Monday, April 26, 2010

Spanx Or Not To Spanx

Beauty of life in America is that it's full of options. Some people can embrace those options. They step up to the plate and announce," Big Mac Combo" and don't agonize over their decision. Others, shift from foot to foot, murmuring, "Big Mac, Quarter-pounder, Big Mac, Quarter-pounder. Or should I do BK??"

I confess, last winter I debated between two turtlenecks for twenty minutes. It was the color choice that did me in. One was chocolate fudge. The other was deemed roasted coffee. As I recall, I got tired of my indecision and went to Starbucks for a mochachino fudge venti or something like that.

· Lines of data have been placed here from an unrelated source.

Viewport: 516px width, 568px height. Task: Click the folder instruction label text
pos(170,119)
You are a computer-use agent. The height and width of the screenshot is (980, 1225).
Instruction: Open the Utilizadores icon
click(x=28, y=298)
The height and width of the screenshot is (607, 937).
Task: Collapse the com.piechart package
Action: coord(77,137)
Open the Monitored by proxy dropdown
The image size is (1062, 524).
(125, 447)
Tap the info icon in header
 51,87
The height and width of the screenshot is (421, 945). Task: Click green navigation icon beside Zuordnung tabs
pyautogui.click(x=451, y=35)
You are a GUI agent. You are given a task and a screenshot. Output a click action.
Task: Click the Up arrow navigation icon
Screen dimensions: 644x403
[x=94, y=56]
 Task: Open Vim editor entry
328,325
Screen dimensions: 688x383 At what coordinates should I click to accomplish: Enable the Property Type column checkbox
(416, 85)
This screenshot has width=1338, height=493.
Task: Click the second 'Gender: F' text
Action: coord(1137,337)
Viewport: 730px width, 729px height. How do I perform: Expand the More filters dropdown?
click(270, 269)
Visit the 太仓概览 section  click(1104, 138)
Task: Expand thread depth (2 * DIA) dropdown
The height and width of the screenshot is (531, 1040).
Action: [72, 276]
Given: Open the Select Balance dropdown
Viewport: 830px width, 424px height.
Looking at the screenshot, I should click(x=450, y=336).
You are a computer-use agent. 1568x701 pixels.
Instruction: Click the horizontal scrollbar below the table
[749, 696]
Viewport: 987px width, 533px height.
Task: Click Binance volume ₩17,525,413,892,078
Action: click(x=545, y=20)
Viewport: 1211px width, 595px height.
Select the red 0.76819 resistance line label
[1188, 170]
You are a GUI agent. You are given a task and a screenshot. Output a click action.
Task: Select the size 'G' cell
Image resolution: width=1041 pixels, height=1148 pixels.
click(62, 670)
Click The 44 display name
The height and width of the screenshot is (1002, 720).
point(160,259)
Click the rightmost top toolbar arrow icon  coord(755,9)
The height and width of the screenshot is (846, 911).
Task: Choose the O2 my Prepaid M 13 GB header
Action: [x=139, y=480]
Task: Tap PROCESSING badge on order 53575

I'm happy to report that I have, once again, opted to attend my MMA (mixed martial arts) class. The class has left me weak enough to hail a cab, but the horror I envision on the cab driver's face when I ask to go three blocks keeps my arms pinned at my sides and I shuffle home.

I'm too weak to peel off my spandex shorts, too weak to lift an 8-ounce glass of water to my quivering lips. Is it really healthy to throw punches while holding 5- pound dumb bells? I'll Google that when I can lift my arms to the keyboard.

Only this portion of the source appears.